PROBLEM STATEMENT — Your task is to return the span of lines beginning at the one with "Screen dimensions: 605x1079" and ending at the last line of the data, exactly as it stands.

MATERIAL TO PROCESS —
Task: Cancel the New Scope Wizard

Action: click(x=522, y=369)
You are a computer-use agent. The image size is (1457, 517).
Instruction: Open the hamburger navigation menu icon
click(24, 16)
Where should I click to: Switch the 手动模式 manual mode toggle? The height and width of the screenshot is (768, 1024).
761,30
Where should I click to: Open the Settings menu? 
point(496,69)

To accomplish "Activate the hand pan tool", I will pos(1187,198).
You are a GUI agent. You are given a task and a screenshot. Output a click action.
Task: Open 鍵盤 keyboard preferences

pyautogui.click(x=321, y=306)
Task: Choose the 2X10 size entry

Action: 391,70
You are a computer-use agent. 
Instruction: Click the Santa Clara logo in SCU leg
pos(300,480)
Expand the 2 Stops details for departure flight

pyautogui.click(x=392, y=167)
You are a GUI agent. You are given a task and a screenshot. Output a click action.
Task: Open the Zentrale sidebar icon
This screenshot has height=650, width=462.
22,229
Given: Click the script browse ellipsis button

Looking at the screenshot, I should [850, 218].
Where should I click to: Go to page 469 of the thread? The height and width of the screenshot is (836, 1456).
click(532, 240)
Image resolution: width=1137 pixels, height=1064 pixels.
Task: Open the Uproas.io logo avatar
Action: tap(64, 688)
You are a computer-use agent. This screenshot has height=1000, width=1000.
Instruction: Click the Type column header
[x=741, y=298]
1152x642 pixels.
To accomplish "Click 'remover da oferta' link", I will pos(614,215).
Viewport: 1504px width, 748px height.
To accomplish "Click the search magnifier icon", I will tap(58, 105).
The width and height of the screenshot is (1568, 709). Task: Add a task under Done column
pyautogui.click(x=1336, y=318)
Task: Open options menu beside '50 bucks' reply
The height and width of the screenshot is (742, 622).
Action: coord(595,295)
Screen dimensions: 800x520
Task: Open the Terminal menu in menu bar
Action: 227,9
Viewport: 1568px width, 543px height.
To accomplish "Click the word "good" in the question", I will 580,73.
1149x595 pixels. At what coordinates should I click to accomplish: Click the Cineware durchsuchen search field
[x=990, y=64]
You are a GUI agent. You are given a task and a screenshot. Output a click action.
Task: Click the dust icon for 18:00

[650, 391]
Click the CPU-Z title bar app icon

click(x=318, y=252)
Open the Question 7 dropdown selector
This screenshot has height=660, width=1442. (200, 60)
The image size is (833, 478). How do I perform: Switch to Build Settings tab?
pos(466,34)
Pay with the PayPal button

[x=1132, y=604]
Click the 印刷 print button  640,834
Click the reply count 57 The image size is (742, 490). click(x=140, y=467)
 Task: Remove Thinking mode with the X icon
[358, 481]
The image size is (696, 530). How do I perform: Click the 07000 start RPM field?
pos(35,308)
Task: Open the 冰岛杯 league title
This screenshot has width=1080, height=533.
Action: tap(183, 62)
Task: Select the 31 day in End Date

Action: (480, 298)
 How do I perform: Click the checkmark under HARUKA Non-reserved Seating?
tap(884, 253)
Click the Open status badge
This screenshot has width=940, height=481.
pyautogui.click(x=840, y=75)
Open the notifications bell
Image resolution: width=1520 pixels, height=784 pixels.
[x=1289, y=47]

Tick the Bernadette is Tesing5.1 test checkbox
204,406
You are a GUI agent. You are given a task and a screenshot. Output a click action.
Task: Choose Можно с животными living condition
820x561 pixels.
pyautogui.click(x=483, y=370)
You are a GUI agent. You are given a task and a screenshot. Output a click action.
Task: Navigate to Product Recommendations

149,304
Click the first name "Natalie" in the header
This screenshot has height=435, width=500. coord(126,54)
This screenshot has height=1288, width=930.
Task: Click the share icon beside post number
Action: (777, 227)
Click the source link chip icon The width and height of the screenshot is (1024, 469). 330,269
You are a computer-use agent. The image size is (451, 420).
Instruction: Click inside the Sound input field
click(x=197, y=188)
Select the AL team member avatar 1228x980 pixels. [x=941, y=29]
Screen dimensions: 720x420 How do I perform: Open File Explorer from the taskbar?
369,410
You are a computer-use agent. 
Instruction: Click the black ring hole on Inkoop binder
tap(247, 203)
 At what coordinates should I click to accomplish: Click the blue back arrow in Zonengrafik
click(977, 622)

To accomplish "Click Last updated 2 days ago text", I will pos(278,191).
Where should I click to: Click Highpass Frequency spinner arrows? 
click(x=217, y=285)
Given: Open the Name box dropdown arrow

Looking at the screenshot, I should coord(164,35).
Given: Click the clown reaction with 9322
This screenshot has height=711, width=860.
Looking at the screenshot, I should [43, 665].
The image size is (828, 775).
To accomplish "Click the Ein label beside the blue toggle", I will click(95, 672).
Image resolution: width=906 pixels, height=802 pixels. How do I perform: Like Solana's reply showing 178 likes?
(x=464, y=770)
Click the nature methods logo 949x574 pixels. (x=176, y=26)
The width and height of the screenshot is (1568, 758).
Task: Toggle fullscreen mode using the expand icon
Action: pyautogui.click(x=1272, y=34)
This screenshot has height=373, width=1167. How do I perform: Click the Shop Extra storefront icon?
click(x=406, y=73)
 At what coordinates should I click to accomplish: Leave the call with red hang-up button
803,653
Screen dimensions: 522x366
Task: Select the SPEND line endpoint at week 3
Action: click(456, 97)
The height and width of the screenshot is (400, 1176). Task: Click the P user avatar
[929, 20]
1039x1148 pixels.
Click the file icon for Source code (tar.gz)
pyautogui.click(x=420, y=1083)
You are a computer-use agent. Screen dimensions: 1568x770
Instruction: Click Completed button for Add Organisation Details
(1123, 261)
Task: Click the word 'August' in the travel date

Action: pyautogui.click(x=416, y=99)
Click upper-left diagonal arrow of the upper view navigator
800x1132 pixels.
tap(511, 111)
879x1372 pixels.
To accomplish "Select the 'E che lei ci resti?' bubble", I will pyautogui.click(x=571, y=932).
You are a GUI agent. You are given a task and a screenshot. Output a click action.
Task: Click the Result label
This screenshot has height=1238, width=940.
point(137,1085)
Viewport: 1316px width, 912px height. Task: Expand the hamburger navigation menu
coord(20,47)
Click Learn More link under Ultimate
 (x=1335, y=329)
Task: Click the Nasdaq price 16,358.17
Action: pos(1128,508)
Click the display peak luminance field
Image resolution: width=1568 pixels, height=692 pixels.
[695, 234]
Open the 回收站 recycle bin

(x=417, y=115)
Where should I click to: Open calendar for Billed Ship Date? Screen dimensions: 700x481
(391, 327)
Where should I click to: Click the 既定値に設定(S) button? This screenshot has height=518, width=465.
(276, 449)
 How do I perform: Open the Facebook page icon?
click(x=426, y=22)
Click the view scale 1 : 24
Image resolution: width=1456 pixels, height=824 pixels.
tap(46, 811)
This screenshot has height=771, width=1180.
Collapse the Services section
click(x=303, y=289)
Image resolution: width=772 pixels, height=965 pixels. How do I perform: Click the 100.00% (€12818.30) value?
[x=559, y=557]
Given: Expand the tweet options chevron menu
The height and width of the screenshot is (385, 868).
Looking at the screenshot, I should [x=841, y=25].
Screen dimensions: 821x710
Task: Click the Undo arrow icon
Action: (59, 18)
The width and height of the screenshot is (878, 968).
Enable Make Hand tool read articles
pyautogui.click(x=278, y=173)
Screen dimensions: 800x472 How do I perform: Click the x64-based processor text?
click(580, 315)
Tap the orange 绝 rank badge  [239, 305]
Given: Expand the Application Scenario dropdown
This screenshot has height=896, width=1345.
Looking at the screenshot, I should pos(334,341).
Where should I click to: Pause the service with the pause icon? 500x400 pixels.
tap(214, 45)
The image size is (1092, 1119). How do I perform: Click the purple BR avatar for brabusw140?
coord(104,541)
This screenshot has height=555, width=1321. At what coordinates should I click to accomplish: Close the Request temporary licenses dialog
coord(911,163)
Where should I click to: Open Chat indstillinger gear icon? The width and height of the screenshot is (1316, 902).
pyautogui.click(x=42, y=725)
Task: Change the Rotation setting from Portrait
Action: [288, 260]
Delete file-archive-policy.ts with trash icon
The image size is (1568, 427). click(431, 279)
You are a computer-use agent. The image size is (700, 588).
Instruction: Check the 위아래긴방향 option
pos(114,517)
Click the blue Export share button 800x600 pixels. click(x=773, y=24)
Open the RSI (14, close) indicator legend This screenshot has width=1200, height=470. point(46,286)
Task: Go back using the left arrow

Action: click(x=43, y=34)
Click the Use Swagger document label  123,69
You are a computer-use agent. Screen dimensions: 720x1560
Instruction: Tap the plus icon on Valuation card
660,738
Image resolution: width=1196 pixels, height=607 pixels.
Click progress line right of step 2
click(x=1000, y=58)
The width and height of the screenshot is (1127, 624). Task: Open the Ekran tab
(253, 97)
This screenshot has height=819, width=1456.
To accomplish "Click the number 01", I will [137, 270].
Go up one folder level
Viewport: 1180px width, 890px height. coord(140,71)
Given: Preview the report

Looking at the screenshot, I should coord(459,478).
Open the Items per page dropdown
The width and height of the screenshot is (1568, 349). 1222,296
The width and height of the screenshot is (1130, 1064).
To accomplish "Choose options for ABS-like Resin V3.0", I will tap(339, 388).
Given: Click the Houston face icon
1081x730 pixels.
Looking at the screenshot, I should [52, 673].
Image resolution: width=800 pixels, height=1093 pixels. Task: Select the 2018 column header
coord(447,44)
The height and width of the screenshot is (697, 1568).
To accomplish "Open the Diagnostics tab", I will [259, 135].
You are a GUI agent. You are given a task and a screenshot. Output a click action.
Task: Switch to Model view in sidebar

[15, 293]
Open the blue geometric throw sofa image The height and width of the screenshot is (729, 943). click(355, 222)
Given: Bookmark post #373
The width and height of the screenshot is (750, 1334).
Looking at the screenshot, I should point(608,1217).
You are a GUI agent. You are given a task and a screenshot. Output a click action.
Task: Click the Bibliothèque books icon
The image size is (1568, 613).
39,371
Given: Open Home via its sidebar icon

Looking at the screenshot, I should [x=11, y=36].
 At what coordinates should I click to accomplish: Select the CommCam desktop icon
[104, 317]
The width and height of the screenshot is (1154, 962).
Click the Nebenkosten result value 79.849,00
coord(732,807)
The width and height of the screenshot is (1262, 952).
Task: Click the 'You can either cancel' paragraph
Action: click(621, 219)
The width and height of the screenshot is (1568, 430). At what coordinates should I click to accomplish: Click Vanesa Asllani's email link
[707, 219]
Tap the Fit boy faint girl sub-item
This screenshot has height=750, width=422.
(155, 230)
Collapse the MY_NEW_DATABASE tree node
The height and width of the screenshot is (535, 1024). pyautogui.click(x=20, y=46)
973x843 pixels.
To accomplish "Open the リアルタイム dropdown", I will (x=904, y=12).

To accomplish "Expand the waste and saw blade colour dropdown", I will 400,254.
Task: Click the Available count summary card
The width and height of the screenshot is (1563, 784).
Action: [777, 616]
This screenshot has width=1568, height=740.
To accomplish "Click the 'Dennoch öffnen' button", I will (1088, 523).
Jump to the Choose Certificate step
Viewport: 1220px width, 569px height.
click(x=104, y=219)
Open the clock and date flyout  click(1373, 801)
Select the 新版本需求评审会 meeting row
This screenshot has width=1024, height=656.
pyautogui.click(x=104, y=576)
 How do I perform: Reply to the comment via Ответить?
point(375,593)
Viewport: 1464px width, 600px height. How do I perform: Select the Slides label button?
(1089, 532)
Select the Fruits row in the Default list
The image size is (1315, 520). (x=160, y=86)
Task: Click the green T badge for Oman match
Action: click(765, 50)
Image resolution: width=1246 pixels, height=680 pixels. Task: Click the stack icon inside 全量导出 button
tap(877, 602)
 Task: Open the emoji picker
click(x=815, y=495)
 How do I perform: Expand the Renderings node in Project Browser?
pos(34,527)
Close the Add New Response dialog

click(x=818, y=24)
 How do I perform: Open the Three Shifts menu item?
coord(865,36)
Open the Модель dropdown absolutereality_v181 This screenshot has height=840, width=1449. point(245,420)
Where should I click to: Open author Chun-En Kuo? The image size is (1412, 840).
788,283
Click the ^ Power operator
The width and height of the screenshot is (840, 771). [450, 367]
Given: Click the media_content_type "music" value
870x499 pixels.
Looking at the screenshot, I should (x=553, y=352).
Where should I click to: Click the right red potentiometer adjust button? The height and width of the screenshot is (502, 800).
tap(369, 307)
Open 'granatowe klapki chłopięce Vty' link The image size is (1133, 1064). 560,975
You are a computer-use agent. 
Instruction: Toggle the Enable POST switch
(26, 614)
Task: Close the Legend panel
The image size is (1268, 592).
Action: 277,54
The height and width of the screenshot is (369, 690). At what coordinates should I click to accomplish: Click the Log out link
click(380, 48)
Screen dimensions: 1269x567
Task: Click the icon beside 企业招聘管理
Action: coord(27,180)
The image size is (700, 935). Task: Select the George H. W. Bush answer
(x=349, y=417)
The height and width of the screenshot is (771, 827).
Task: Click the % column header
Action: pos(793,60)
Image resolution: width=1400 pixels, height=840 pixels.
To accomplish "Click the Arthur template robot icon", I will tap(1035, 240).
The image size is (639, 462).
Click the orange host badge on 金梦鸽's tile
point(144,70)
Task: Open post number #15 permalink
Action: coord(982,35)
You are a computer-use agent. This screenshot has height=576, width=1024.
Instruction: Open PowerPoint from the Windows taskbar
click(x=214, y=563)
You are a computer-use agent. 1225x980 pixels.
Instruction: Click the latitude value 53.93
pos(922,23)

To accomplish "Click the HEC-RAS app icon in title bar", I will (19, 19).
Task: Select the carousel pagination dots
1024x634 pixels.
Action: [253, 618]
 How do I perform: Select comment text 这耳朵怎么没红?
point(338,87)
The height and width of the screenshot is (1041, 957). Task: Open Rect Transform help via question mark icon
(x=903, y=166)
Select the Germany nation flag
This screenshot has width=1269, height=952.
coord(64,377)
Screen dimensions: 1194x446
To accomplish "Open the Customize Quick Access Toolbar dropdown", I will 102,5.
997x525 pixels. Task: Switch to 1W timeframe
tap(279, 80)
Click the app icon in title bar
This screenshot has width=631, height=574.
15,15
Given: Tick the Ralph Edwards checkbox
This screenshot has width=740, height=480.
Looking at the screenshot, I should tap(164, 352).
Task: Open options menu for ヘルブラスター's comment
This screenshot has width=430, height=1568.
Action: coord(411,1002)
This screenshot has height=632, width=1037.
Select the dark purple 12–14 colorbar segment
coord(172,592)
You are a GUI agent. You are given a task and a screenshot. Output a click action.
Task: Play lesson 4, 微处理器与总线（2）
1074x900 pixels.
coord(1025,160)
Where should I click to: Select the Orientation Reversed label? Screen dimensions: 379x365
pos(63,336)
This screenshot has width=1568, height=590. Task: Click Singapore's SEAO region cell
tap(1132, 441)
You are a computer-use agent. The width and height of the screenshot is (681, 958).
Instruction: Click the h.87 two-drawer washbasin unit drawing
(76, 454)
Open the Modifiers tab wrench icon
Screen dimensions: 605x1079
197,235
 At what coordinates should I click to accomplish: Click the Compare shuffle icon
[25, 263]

ANSWER TO THIS PROBLEM —
Screen dimensions: 605x1079
197,235
 At what coordinates should I click to accomplish: Click the Compare shuffle icon
[25, 263]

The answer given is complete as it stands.